A Warsaw-based software company restructures its group architecture and, in doing so, moves personal data between two Polish legal entities – both registered in Poland, both subject to Polish law. The transaction looks trivial. In practice, it triggers a chain of obligations under data protection, sectoral regulation, and corporate law that can expose the board to personal liability if handled carelessly.

Data transfers between entities located within Poland are governed primarily by the Rozporządzenie o Ochronie Danych Osobowych (General Data Protection Regulation, GDPR) as applied by Polish implementing legislation, supplemented by the Ustawa o ochronie danych osobowych (Personal Data Protection Act, UODO Act). The legal basis for each transfer must be identified before any data moves. Where the recipient is a separate controller, a lawful basis under GDPR is required; where it acts as a processor, a written data processing agreement capping liability and setting retention periods is mandatory. Failure to document either mechanism can result in administrative fines of up to EUR 20 million or 4% of global annual turnover, whichever is higher.

This guide walks through the four key questions practitioners and compliance officers face: what legal mechanisms apply, which sectoral overlays matter, what the step-by-step procedure looks like, and where companies most often go wrong. Three business scenarios – a manufacturing group, an IT services provider, and a foreign-owned subsidiary – illustrate the analysis throughout.

What legal mechanisms govern domestic data transfers in Poland?

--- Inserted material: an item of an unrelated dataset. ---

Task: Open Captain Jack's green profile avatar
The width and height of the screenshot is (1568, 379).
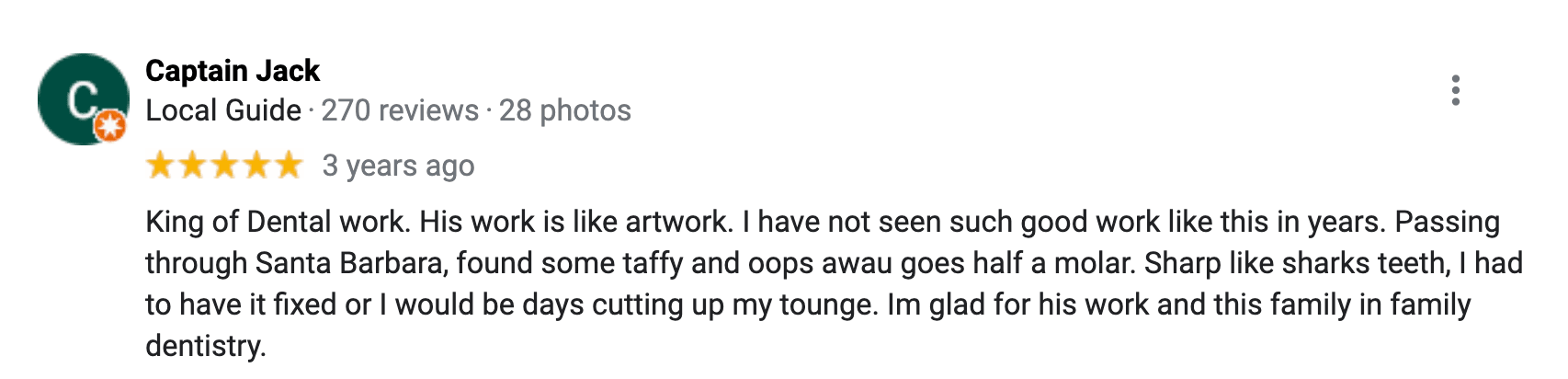Action: [81, 98]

The starting point is deceptively simple. A domestic transfer – one that stays entirely within Polish territory – is not a "third country transfer" under GDPR. No Standard Contractual Clauses, no adequacy decision, no Binding Corporate Rules are required. Yet the transfer is not unregulated. Every flow of personal data between two distinct legal entities requires a documented lawful basis, regardless of where both parties sit geographically.

Four mechanisms cover most domestic scenarios. First, consent – valid only where it is freely given, specific, informed, and unambiguous, which in practice limits its use in employment or supply-chain contexts. Second, contractual necessity – applicable where processing is directly required to perform a contract with the data subject. Third, legitimate interests – the most flexible basis, but one requiring a balancing test documented in a Legitimate Interests Assessment (LIA). Fourth, legal obligation – relevant where Polish sector-specific legislation mandates the transfer.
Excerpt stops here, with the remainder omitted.